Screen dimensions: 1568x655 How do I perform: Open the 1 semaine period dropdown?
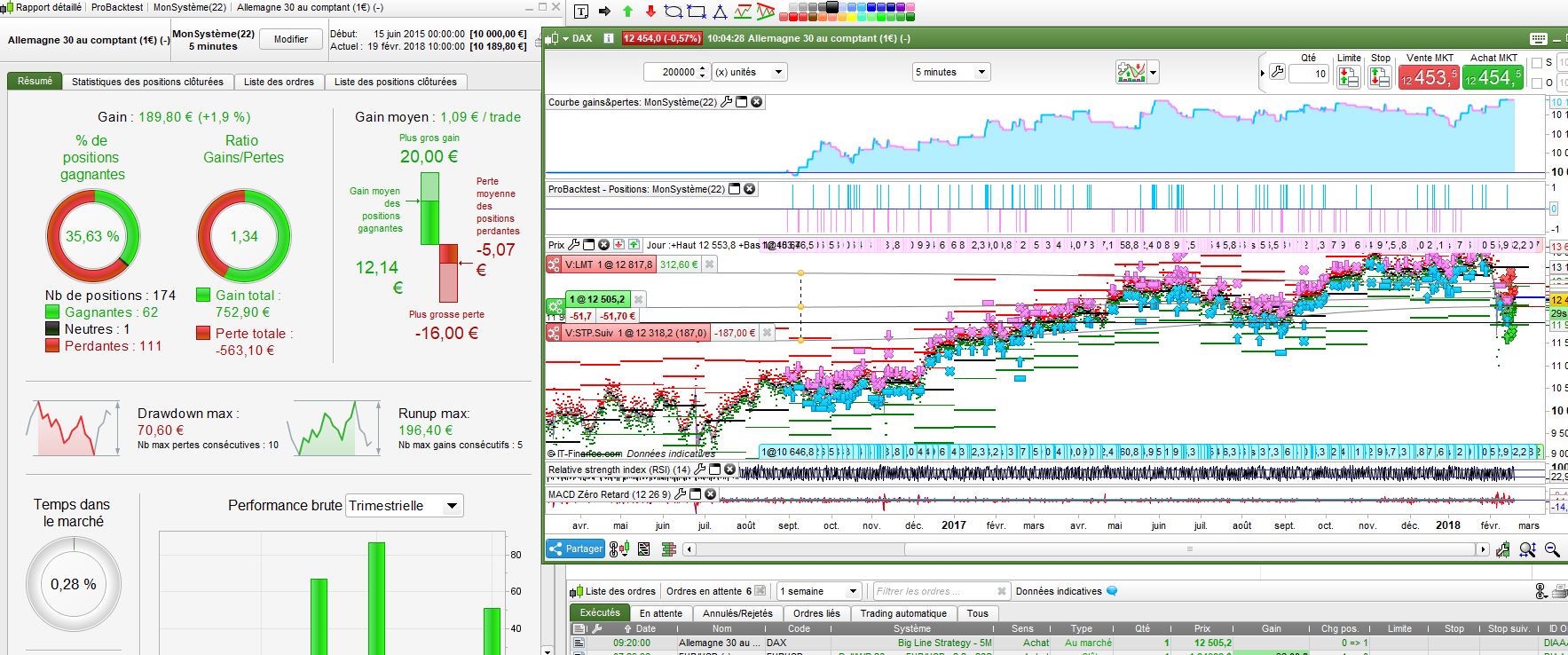click(853, 591)
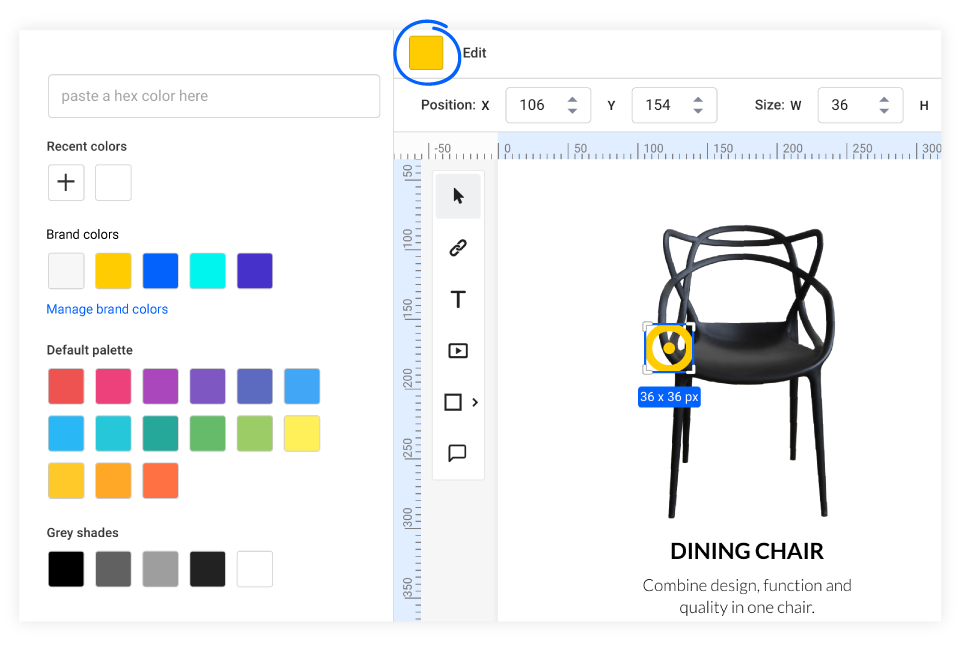
Task: Click the Edit button for the selected element
Action: (474, 53)
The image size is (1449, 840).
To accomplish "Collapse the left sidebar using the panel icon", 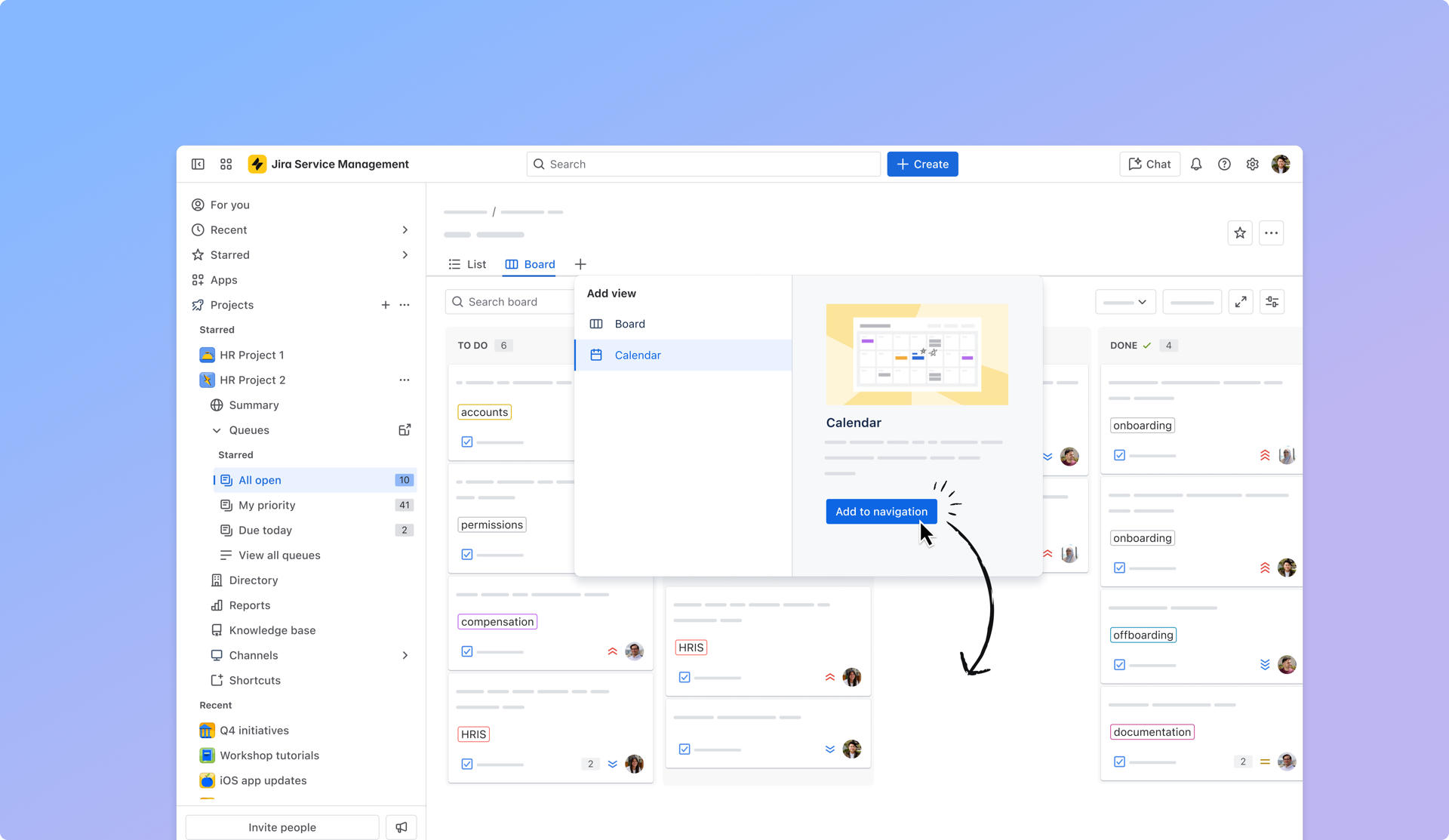I will (198, 164).
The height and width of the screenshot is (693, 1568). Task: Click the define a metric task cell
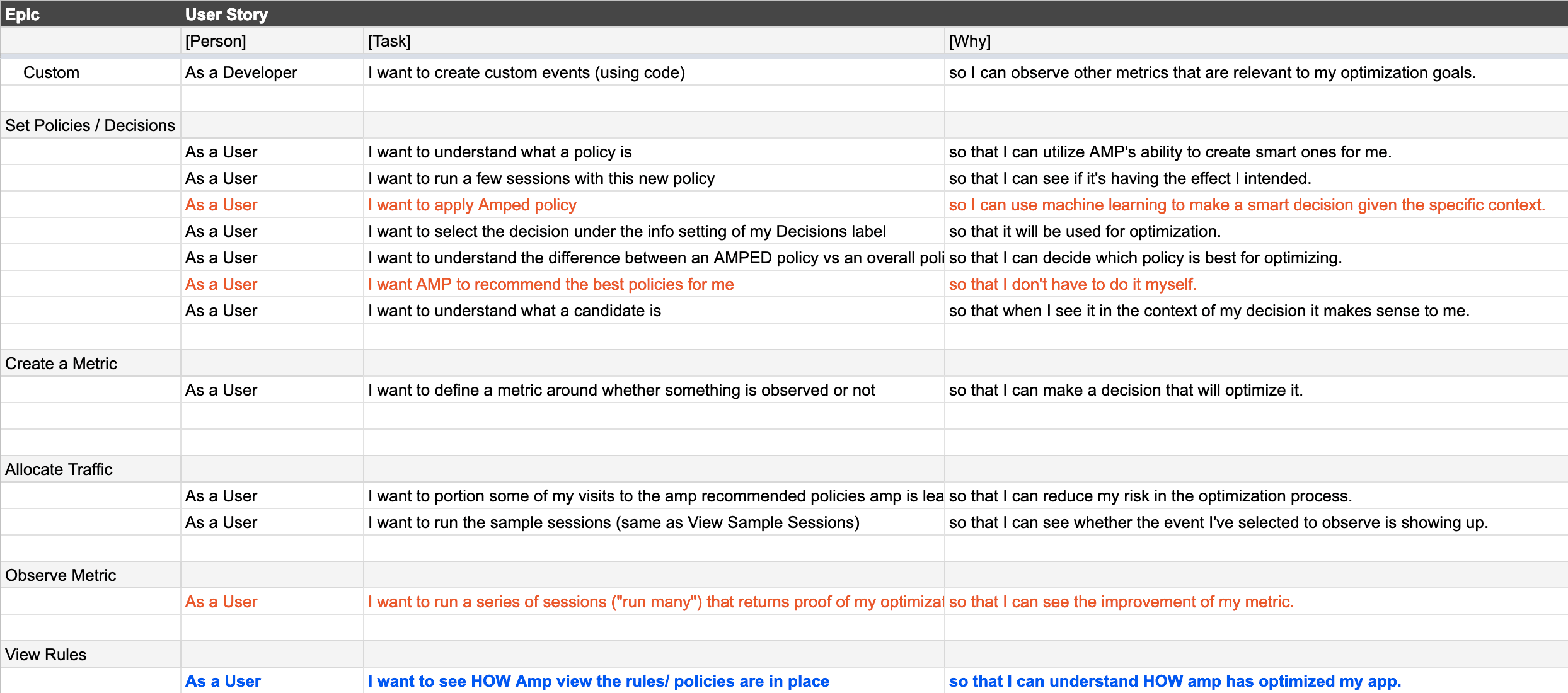tap(654, 390)
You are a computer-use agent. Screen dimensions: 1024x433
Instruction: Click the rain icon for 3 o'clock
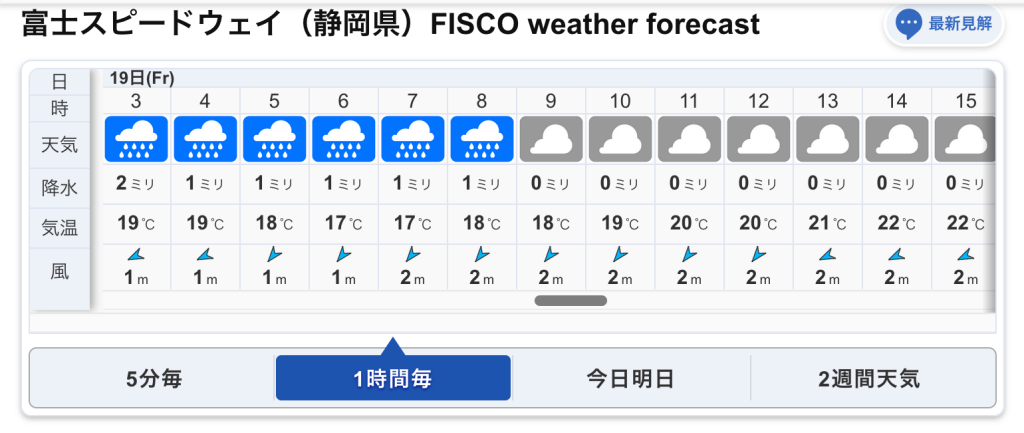tap(136, 139)
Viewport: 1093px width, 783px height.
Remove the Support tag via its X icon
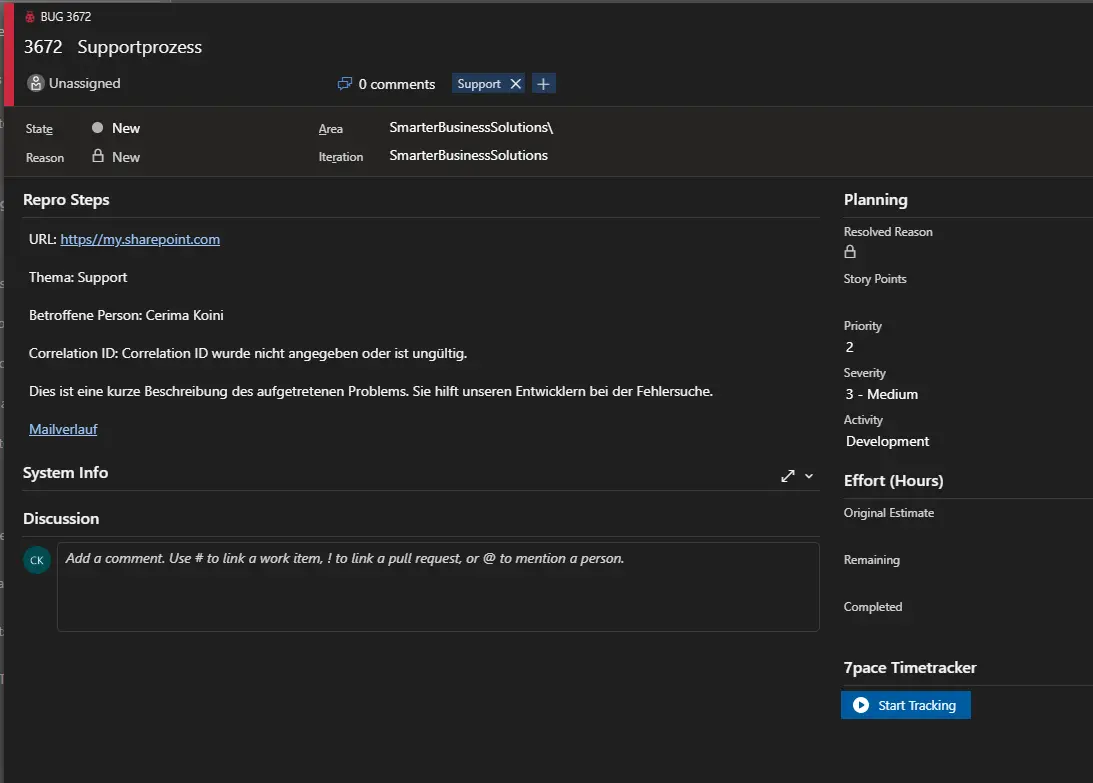coord(514,83)
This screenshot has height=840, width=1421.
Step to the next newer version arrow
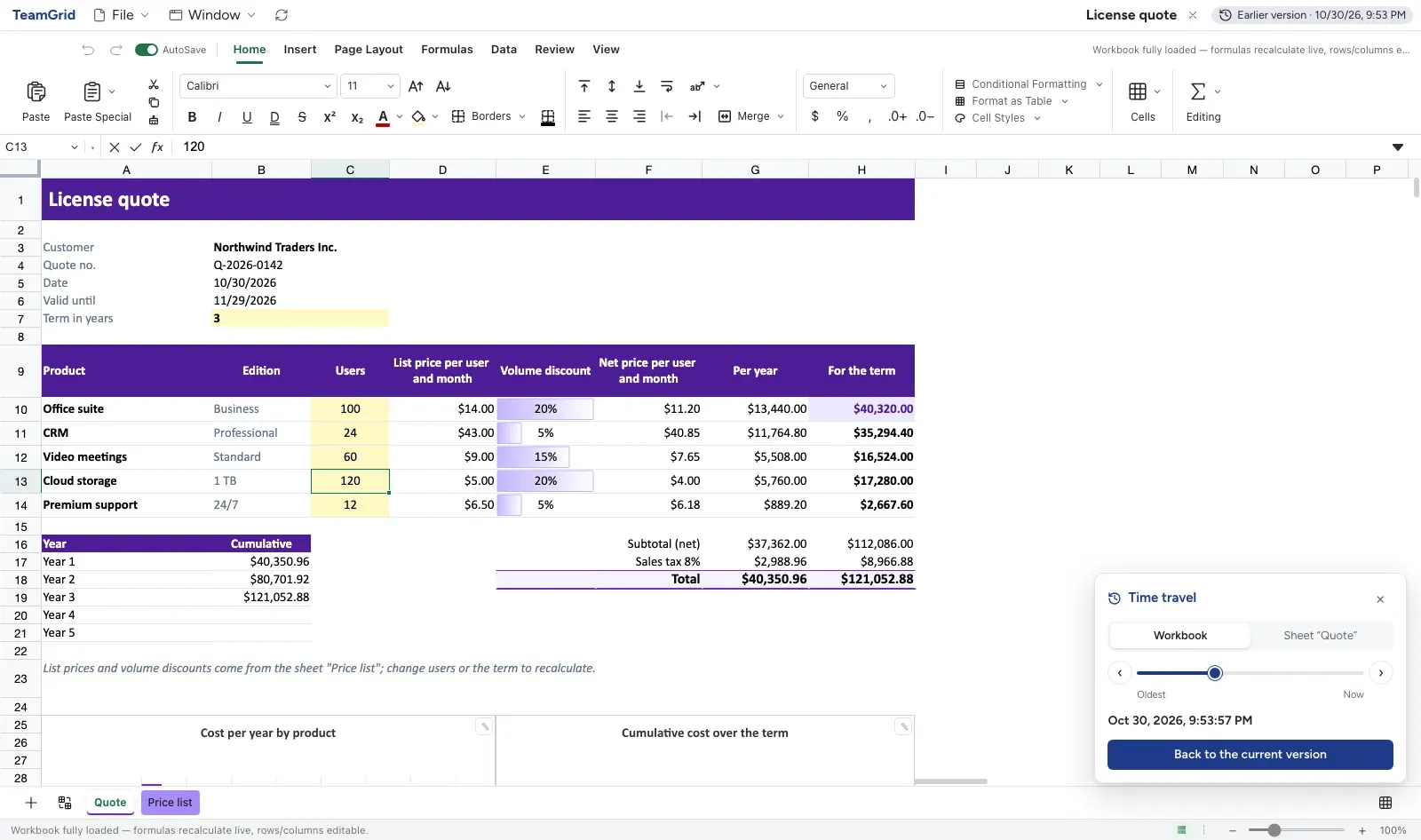tap(1381, 673)
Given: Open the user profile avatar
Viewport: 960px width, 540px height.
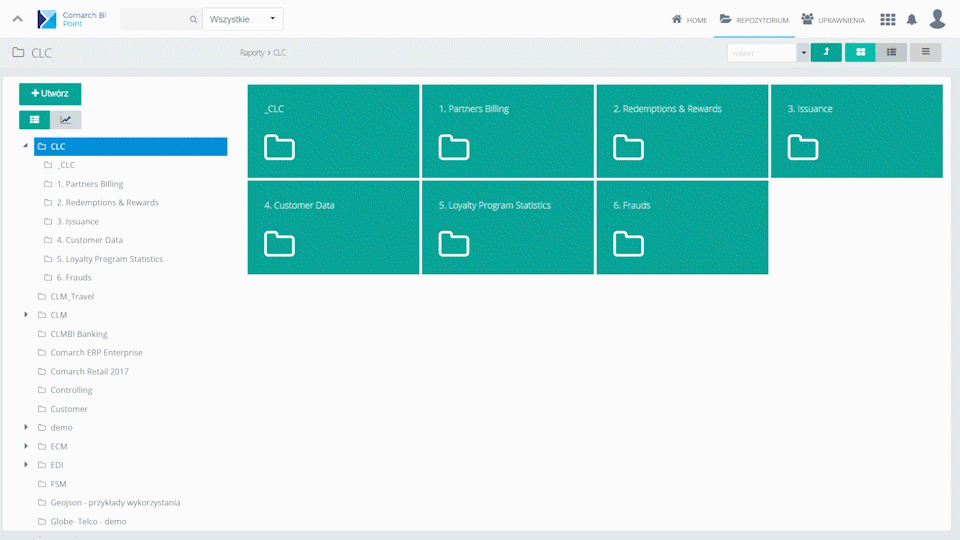Looking at the screenshot, I should 937,19.
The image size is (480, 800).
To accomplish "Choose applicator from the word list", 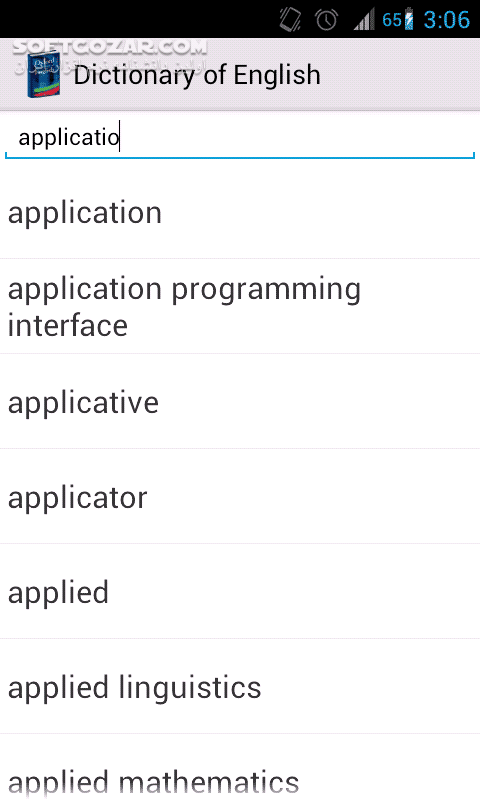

▬▬▬

The problem: Reproduce the stretch of the records above from the start through the line containing "Action: (474, 53)", leaving out the pictures.

Exercise output:
Screen dimensions: 1568x655 How do I perform: Open the 1 semaine period dropdown?
click(853, 591)
Task: Click the Edit button for the selected element
Action: (474, 53)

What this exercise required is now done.